▸ **DATASET RECORDS**
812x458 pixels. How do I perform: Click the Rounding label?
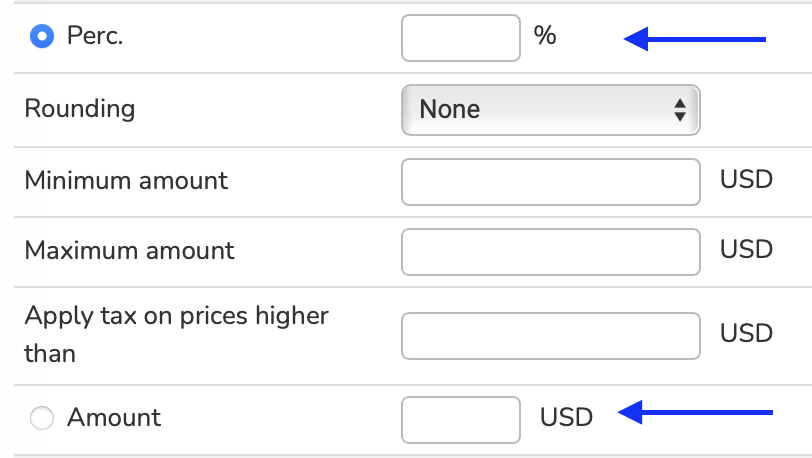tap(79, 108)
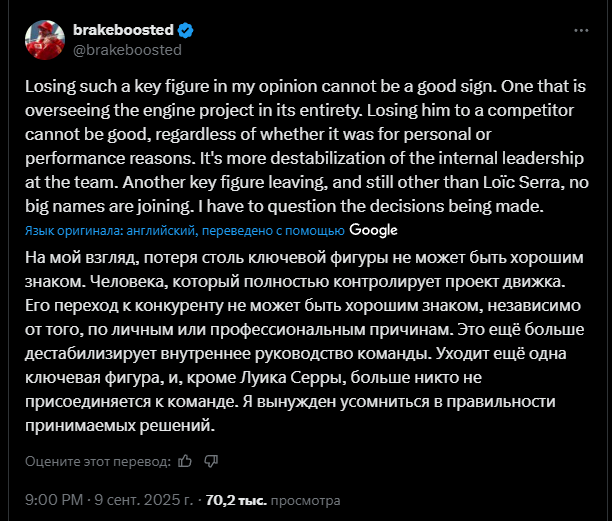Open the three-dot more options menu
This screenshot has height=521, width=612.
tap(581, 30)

---

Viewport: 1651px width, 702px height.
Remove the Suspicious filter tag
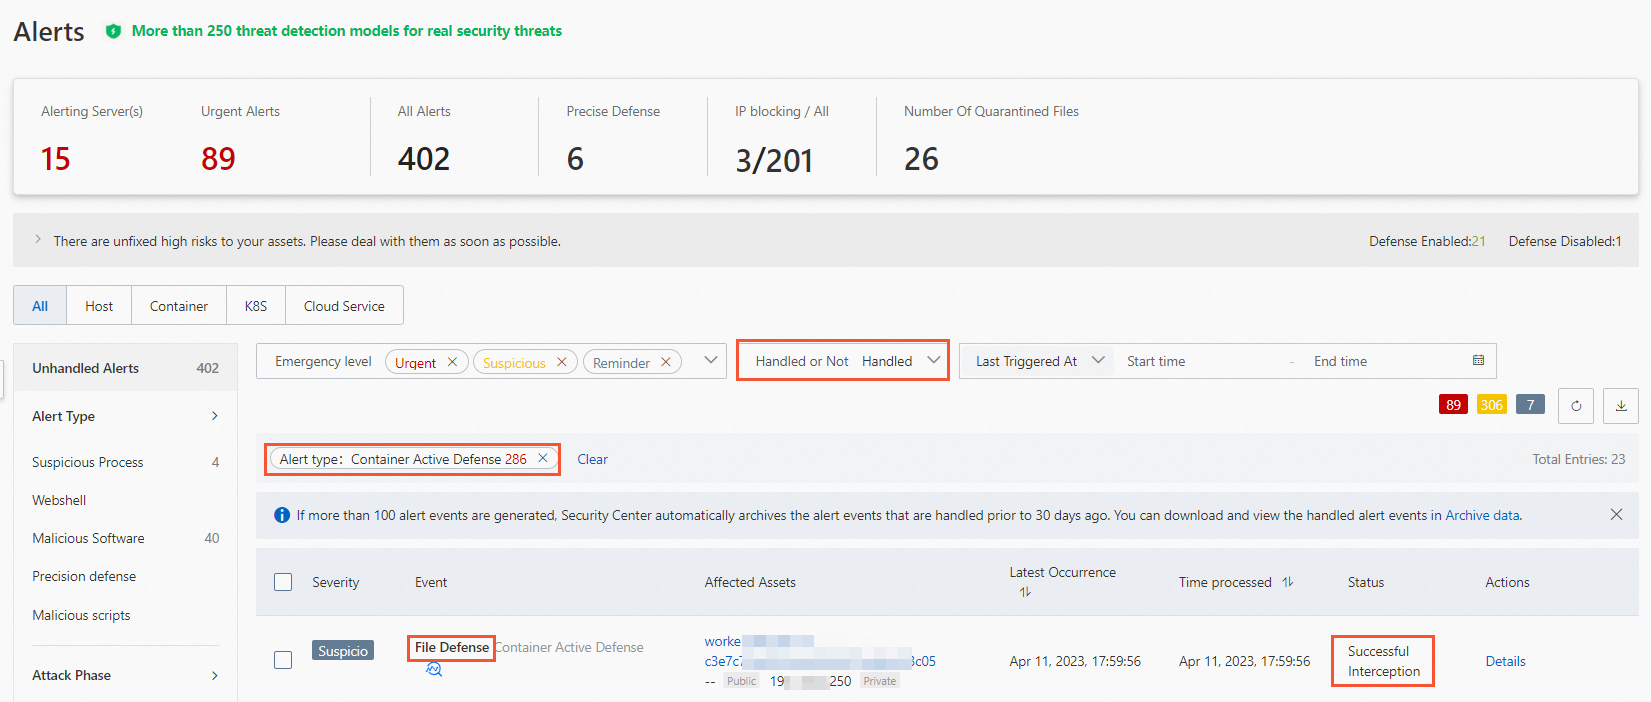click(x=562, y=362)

---

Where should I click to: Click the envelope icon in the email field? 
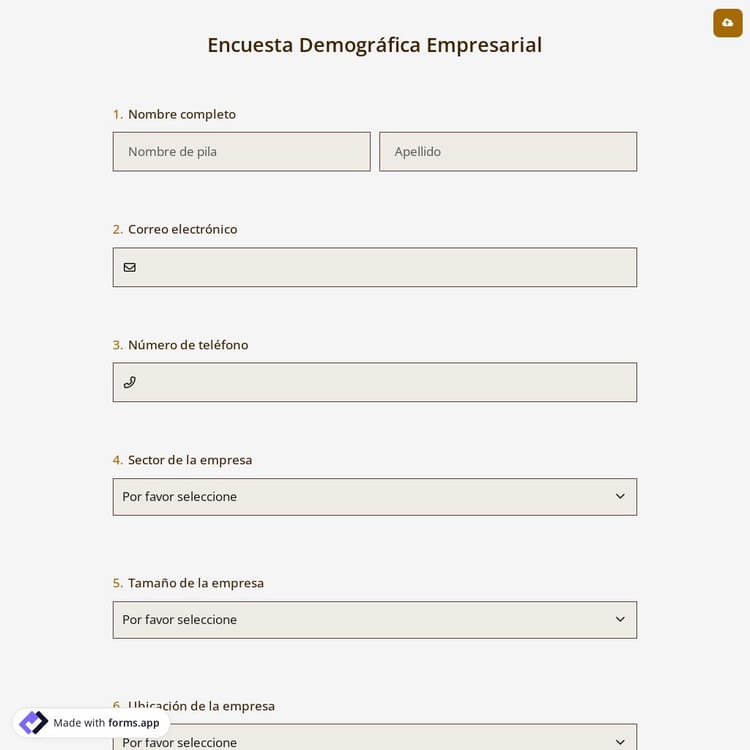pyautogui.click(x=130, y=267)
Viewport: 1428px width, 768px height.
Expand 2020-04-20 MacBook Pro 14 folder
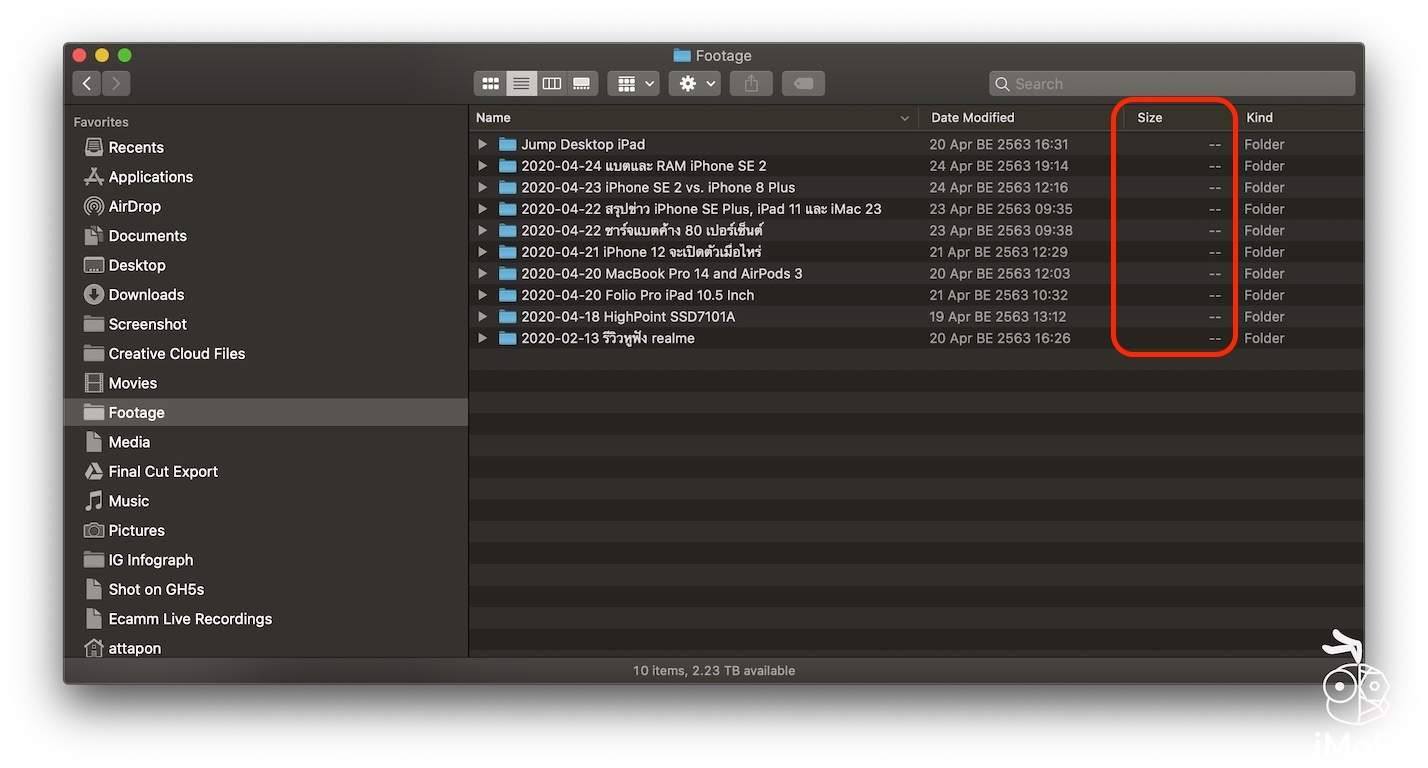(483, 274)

▸ **REQUIRED TASK**
Rewrite the records starting with the line that contains "Viewport: 1651px width, 702px height." and going on through the line that contains "click(x=562, y=362)", with both of those lines included. Add 49 to every coordinate in the answers, and leave the pictures out.

▸ **EXERCISE OUTPUT**
Viewport: 1651px width, 702px height.
Remove the Suspicious filter tag
click(x=611, y=411)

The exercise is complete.